- Exercise directions -
Copy the lines starting with the one containing "The height and width of the screenshot is (788, 1024)." and going through the one containing "will tap(924, 774).", changing "forward arrow" to "next arrow" and leaving everything else as it is.

** START OF Provided entries **

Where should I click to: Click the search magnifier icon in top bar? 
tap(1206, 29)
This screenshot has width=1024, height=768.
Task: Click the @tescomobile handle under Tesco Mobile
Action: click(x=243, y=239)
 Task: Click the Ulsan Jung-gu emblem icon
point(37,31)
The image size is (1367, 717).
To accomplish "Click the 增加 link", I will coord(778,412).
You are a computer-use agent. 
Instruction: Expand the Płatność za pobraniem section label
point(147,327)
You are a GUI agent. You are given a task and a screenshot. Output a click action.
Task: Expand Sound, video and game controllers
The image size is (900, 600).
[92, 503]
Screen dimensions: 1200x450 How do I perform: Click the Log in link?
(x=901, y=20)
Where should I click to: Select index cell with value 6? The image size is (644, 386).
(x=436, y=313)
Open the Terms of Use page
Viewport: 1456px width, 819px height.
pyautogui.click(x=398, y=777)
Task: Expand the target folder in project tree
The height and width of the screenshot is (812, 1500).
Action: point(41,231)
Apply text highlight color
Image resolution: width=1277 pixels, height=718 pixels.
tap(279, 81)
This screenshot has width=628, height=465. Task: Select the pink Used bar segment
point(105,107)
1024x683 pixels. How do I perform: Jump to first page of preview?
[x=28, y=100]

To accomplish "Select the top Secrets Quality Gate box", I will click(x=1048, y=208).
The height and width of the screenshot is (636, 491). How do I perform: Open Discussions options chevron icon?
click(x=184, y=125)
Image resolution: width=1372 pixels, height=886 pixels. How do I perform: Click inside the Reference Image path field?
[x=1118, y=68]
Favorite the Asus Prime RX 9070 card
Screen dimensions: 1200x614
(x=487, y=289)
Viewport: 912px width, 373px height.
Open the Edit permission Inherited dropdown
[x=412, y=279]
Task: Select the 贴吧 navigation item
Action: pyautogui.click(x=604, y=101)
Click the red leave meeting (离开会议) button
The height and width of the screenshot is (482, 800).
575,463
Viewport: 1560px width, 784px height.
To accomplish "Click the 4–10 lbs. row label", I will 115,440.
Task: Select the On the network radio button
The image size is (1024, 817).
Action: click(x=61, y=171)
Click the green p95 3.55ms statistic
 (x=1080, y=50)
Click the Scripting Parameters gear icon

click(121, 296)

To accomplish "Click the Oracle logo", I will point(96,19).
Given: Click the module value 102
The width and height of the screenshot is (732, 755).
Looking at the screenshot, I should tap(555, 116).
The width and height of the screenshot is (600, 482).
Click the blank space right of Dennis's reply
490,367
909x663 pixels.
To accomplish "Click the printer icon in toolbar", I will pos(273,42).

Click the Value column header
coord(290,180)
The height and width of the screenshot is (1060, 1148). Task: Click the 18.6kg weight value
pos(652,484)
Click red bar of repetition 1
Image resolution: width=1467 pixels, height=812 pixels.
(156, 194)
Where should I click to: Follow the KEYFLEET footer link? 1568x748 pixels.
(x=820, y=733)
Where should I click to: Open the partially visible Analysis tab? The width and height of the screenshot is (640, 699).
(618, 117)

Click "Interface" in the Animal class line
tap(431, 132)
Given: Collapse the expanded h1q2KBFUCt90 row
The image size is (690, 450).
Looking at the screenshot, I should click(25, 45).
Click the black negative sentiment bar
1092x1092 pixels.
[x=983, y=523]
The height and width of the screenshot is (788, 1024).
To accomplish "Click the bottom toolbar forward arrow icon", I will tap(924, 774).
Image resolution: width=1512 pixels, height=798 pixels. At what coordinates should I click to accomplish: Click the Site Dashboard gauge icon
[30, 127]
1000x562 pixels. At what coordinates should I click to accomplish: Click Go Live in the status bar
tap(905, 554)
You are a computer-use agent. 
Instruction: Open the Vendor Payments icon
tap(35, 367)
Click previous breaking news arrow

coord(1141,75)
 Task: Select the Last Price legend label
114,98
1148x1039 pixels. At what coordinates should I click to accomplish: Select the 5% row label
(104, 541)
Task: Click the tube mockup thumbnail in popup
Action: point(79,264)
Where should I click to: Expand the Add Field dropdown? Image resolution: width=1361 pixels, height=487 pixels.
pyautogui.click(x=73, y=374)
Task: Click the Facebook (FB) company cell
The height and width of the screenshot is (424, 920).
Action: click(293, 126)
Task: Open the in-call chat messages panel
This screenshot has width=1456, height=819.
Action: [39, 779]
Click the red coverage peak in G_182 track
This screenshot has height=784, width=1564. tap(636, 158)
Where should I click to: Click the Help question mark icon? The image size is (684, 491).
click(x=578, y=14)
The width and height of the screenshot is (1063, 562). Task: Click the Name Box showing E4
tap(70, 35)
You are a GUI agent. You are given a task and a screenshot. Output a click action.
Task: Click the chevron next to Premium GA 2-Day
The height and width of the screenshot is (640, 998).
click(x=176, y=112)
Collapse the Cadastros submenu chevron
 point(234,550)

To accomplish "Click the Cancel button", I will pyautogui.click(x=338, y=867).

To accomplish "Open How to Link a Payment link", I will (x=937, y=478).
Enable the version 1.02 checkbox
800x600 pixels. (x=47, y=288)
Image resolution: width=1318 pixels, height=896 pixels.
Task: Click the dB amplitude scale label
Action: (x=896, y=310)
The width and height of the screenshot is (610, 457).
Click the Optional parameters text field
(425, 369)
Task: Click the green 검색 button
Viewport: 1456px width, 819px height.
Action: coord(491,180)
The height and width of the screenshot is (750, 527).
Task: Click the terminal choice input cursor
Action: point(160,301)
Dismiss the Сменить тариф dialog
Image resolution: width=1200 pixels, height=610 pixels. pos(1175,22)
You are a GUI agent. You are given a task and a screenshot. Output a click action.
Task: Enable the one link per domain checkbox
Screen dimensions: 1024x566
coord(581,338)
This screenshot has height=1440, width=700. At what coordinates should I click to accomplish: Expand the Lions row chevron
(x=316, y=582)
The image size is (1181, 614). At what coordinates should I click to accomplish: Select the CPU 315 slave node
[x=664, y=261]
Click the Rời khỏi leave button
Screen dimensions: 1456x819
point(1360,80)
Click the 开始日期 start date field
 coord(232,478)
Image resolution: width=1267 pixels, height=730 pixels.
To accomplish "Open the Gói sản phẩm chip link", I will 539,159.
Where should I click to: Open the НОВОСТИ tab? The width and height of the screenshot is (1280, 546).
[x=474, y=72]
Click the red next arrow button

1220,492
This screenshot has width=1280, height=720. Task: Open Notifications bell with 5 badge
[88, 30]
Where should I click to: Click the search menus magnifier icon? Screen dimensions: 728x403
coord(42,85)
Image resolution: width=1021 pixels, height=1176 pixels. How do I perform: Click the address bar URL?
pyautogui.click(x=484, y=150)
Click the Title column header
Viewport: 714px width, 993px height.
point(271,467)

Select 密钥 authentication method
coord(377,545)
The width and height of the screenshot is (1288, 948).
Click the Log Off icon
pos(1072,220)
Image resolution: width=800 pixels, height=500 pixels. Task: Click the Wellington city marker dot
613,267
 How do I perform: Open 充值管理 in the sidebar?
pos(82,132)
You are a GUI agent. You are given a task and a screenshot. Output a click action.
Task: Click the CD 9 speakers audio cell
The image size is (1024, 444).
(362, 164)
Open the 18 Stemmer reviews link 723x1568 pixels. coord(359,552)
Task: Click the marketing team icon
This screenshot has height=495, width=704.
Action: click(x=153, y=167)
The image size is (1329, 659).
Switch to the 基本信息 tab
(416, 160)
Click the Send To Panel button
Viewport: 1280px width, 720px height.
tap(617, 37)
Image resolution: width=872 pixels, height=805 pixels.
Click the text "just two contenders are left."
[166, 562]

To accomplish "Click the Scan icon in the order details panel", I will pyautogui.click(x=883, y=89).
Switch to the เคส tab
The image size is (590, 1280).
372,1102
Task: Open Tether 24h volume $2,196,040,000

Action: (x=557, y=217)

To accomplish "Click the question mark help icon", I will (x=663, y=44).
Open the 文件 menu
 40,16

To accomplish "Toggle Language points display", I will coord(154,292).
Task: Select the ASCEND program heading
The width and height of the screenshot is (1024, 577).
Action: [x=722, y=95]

** END OF Provided entries **

- Output of the task -
The height and width of the screenshot is (788, 1024).
To accomplish "Click the bottom toolbar next arrow icon", I will tap(924, 774).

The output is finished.